Act fought for Winston to be suspended but courage, honesty and integrity were in short supply among the other MP's.
Ralston seems to have similarly good sources.
This from Ralston
I’m picking that tomorrow afternoon Parliament’s Privileges Committee will report to the House that Winston Peters is in contempt of Parliament and move to formally censure him.
It is also likely to demand he quickly file a return to the Registrar of Pecuniary Interests that he received a gift of $100,000 from expatriate billionaire Owen Glenn.
I do not believe the committee will seek, as the ACT Party recommended, that Peters be suspended from Parliament. Nevertheless a formal censure by Parliament will be a humiliating blow to the New Zealand First leader.
These findings are likely to come in the form of a Majority Report from Privileges. In all likelihood Labour will continue its last ditch defence of Peters by issuing a Minority Report seeking to mitigate the damage to Peters’ political reputation and career.

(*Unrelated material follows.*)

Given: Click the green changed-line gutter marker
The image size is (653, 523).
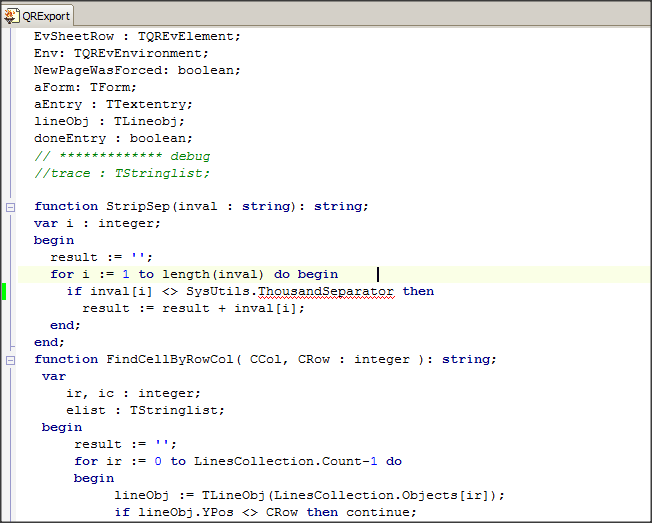Looking at the screenshot, I should tap(4, 291).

I expect the Majority Report of the Privileges Committee to underline the fact that Mr Peters misled the committee, Parliament and the Prime Minister on the Glenn donation.
Because it was outside the terms of the original complaints in the Privileges’ case, the committee will not deal with the separate issue of another $40,000 paid to Peters’ lawyer Brian Henry from the Spencer Trust to pay legal bills that was never disclosed to the Electoral Commission. That information, however, could be included in the Serious Fraud Office document that will be attached to the report.

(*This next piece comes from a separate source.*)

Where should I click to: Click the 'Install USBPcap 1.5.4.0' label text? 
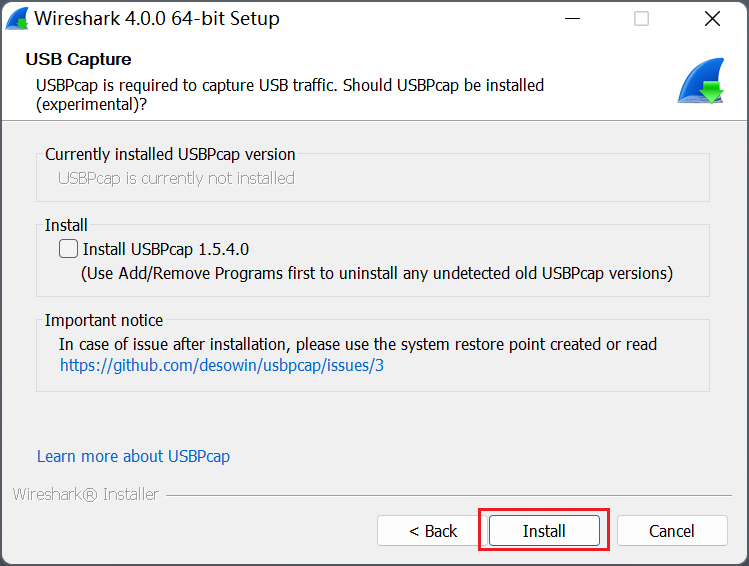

The SFO document can be made public because although it was taken as evidence in “private” it was not formally in “secret”. A small but important point in aiding the public’s right to know the truth beyond the barrage of claim, counter claim and ever changing stories that have come from the New Zealand First leader during this saga.
If it issues such a damning report the Privileges Committee will have come to no other conclusion, based on the weight of evidence and testimony put before it, that Peters had received the gift and should have declared it.
The committee meets at 4.30pm today to formally consider further representations from Winston Peters and his lawyer Brian Henry who have seen the draft report but I think there is little either can say that would change the minds of the majority of the committee.
The report, if it is in line with my predictions above, should spark a ferocious debate in the House tomorrow. ACT leader Rodney Hide will see this as vindication of his complaints and probably portray the Majority Privileges Committee Report as a slap with a wet bus ticket.
National will use the decision as a sharpened wooden stake to drive through the heart of the Labour-led government. To have a minister (albeit currently “without portfolio”) censured by Parliament and found in contempt is blatantly untenable for Prime Minister Helen Clark.
Labour will fight the censure motion and Helen Clark will argue that Peters cannot be dismissed because she has already said she wants the due process followed and she is still awaiting the outcome of the Serious Fraud Office investigation.The outcome of the last few weeks is a serious blow to both the government and its sidelined Minister of Foreign Affairs.
Winston Peters’ and New Zealand First’s credibility, for all but his most steadfast supporters, will be in tatters. He will be seen to have consistently misled everyone over the affair and it will be acknowledged that he did receive a substantial $100,000 gift from a benefactor that he should have publicly declared but did not. The SFO information on the $40,000 donation is likely to show that the Spencer Trust channelled funds to New Zealand First that it should have declared to the Electoral Commission but did not.
The reputation of both the Prime Minister and her deputy on the committee Michael Cullen, must also be severely tarnished as Labour stubbornly, desperately, refuses to admit it was wrong to support Peters in this affair and continues to twist and turn to try and retain him on board for a few more weeks.
Today’s Dominion Post story by Phil Kitchin stating that former NZ First bagman Ross Meurant will return to New Zealand and give evidence to the SFO ensures the fallout from the Peters affair will continue up to and including the election campaign.
2 comments:
Sentenced to be savagely beaten with a wet bus ticket.
I suppose my hopes for Hanging, Drawing and Quartering were always a little optimistic...
Lies Lies Lies, they all Lie, who cares?
I say Vote NZ First to show the Dirt Digging Scandal Searchers That We Want Policy not Pish!